» DIRECTIONS:
Could you write out exactly, and only, the lines from the one containing "The image size is (792, 459)." through the last line of the data, leaving out all pictures?

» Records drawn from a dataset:
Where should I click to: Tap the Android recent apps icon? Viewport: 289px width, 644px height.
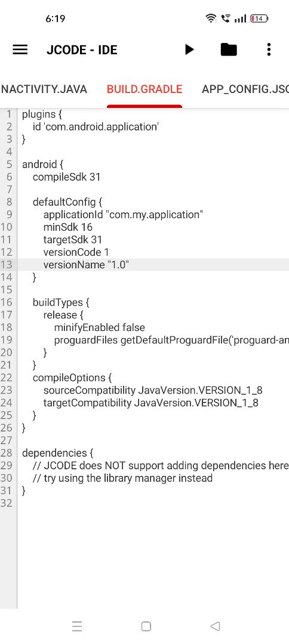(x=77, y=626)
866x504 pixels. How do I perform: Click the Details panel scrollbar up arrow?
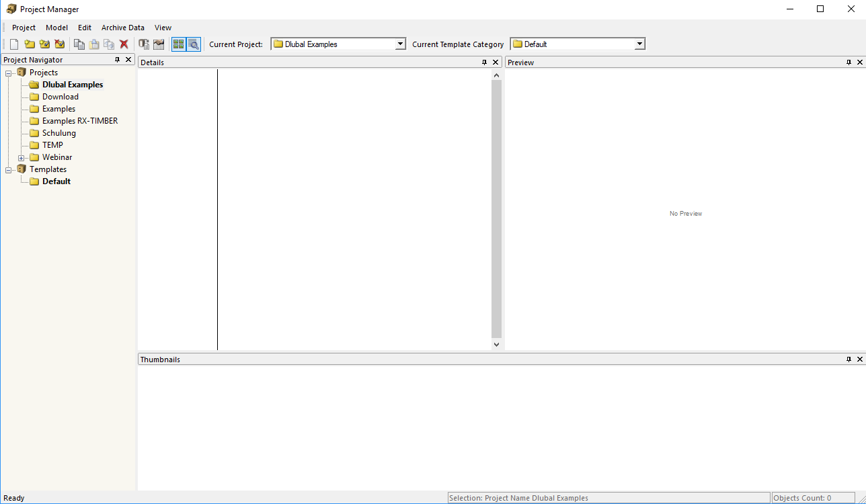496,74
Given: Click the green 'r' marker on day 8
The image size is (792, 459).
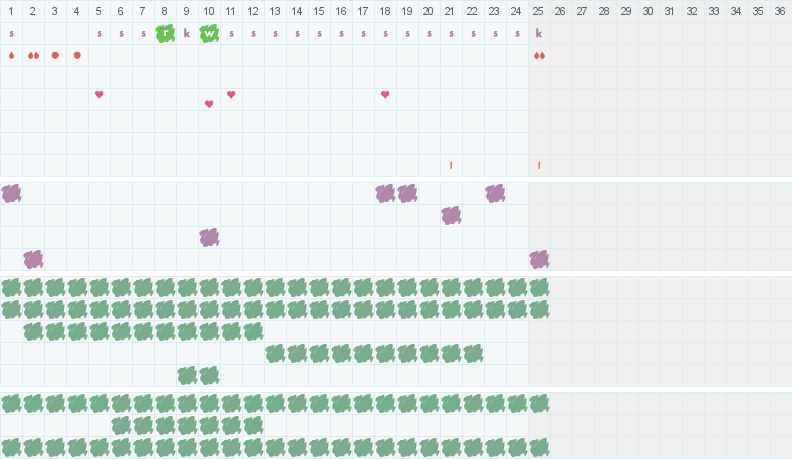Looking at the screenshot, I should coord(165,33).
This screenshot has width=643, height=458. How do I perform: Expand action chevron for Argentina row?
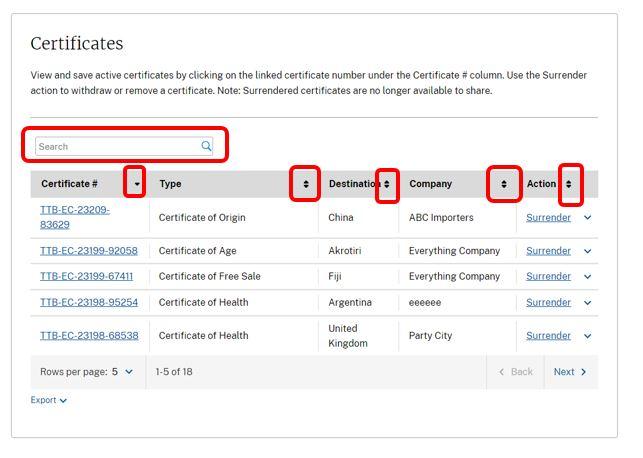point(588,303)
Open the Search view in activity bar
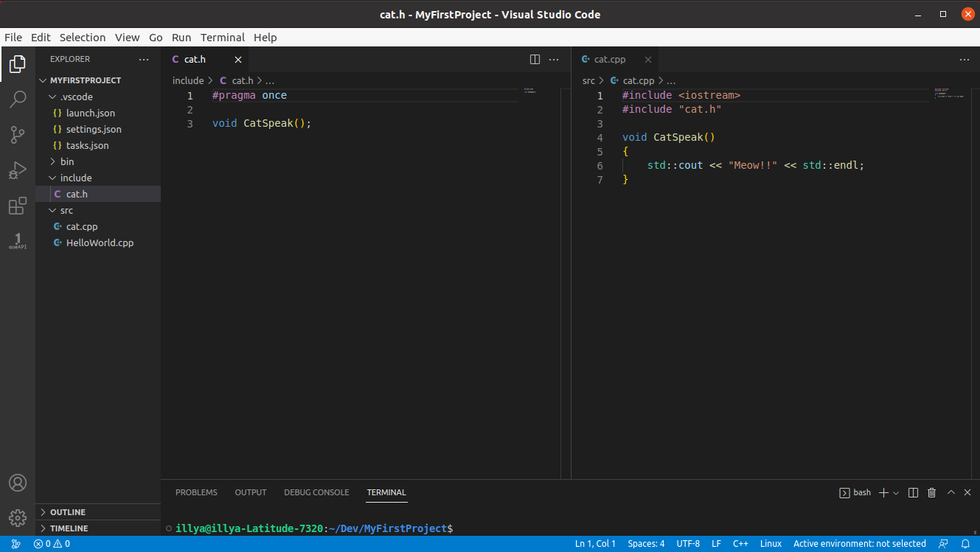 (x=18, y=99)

» SOLUTION TO THIS PROBLEM:
The image size is (792, 459).
Looking at the screenshot, I should coord(165,33).
This screenshot has width=643, height=458. How do I perform: Expand action chevron for Argentina row?
point(588,303)
Open the Search view in activity bar
 (x=18, y=99)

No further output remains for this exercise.